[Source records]
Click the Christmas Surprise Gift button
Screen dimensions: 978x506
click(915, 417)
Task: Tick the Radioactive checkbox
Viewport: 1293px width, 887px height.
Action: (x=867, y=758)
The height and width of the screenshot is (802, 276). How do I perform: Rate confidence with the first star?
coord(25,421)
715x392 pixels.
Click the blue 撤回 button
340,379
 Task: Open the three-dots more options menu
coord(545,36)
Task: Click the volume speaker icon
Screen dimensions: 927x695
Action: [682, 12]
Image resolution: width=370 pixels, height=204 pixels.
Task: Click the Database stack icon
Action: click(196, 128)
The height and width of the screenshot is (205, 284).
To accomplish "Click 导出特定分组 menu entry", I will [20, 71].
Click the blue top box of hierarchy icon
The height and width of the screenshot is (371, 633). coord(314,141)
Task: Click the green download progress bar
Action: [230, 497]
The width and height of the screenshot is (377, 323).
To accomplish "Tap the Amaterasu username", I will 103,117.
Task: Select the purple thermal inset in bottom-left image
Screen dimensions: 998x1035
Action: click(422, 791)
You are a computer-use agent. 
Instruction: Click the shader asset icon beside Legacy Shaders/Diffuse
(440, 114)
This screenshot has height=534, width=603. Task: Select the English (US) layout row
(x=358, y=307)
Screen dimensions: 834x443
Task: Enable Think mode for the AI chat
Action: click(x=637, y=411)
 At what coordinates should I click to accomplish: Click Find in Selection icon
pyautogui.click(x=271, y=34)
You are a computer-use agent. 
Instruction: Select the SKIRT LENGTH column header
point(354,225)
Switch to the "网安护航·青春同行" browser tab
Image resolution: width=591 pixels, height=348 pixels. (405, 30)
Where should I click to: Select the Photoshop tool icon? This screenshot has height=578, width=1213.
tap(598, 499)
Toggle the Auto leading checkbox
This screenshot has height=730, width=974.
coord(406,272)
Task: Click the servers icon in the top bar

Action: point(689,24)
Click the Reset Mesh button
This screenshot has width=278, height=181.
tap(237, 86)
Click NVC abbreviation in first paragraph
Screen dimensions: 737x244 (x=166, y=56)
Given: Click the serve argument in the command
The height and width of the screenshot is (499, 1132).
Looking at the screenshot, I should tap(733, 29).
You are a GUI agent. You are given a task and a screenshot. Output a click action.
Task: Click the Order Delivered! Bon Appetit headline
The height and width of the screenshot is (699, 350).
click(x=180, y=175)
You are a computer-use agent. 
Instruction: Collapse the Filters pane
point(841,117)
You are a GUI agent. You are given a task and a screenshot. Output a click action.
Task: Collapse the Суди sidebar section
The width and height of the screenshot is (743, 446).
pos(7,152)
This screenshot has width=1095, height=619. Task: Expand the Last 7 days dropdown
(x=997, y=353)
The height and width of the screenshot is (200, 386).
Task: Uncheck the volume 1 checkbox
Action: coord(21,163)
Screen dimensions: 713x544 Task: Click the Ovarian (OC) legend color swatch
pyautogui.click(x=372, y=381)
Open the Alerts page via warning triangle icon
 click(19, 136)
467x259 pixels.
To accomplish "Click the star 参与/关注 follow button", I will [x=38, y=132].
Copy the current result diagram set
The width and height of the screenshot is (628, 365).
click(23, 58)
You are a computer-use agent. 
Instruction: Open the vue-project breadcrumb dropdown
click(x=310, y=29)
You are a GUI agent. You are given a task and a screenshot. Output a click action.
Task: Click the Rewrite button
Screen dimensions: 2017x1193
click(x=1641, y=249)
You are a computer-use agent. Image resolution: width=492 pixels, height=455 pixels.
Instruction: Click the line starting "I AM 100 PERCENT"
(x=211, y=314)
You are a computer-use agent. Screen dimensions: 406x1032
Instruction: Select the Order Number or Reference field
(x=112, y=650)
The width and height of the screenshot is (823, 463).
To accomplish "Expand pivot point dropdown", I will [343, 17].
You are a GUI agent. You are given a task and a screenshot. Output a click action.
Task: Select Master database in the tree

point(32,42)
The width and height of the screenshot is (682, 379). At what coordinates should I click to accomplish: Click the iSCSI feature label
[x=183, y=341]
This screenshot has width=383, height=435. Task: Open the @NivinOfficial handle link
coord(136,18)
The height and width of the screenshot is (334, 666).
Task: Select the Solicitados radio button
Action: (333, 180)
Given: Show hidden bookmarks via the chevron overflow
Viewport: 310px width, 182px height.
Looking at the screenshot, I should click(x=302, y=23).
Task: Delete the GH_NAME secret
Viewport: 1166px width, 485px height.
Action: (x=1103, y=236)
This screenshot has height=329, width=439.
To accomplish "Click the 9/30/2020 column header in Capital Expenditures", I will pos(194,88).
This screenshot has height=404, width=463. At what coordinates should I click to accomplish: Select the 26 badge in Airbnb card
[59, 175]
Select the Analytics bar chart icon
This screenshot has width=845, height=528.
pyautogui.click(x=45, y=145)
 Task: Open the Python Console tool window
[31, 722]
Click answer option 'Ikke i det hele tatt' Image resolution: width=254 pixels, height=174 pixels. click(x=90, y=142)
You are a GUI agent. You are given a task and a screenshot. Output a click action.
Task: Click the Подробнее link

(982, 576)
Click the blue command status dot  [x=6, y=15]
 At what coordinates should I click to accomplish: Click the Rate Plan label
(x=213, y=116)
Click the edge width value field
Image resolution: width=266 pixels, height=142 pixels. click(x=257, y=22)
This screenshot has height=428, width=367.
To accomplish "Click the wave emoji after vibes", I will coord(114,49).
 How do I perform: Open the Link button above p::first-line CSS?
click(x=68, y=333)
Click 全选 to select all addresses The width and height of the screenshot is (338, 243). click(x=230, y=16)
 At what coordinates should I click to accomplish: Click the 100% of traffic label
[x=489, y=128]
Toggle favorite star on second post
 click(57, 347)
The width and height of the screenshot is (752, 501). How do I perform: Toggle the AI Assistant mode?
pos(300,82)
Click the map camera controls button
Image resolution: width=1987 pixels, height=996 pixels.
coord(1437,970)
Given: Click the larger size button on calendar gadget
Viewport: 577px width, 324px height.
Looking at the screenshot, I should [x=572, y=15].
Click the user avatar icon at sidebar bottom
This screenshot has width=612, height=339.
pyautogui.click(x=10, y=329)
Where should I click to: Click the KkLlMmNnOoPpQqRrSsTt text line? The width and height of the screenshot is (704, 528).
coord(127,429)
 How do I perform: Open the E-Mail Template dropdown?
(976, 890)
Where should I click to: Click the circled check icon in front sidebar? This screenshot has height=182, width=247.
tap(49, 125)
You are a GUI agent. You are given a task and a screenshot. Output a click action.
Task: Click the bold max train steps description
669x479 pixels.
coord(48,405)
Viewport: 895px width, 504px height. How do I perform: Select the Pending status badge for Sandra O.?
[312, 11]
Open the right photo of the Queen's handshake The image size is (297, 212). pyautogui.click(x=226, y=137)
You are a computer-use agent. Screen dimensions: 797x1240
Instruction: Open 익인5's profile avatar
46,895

#### Aim
Rewrite everything in the listing from the line containing "Screen dimensions: 713x544" down to the line containing "(x=112, y=650)", both lines and all requests included. Shift every coordinate in the answers up by 128, and leave all other numbers as they are.

#### Answer below
Screen dimensions: 713x544 Task: Click the Ovarian (OC) legend color swatch
pyautogui.click(x=500, y=509)
Open the Alerts page via warning triangle icon
 click(147, 264)
467x259 pixels.
To accomplish "Click the star 参与/关注 follow button", I will [x=166, y=260].
Copy the current result diagram set
The width and height of the screenshot is (628, 365).
click(151, 186)
You are a computer-use agent. 
Instruction: Open the vue-project breadcrumb dropdown
click(x=438, y=157)
You are a GUI agent. You are given a task and a screenshot. Output a click action.
Task: Click the Rewrite button
Screen dimensions: 2017x1193
click(x=1769, y=377)
You are a computer-use agent. Image resolution: width=492 pixels, height=455 pixels.
Instruction: Click the line starting "I AM 100 PERCENT"
(x=339, y=442)
You are a computer-use agent. Screen dimensions: 406x1032
Instruction: Select the Order Number or Reference field
(x=240, y=778)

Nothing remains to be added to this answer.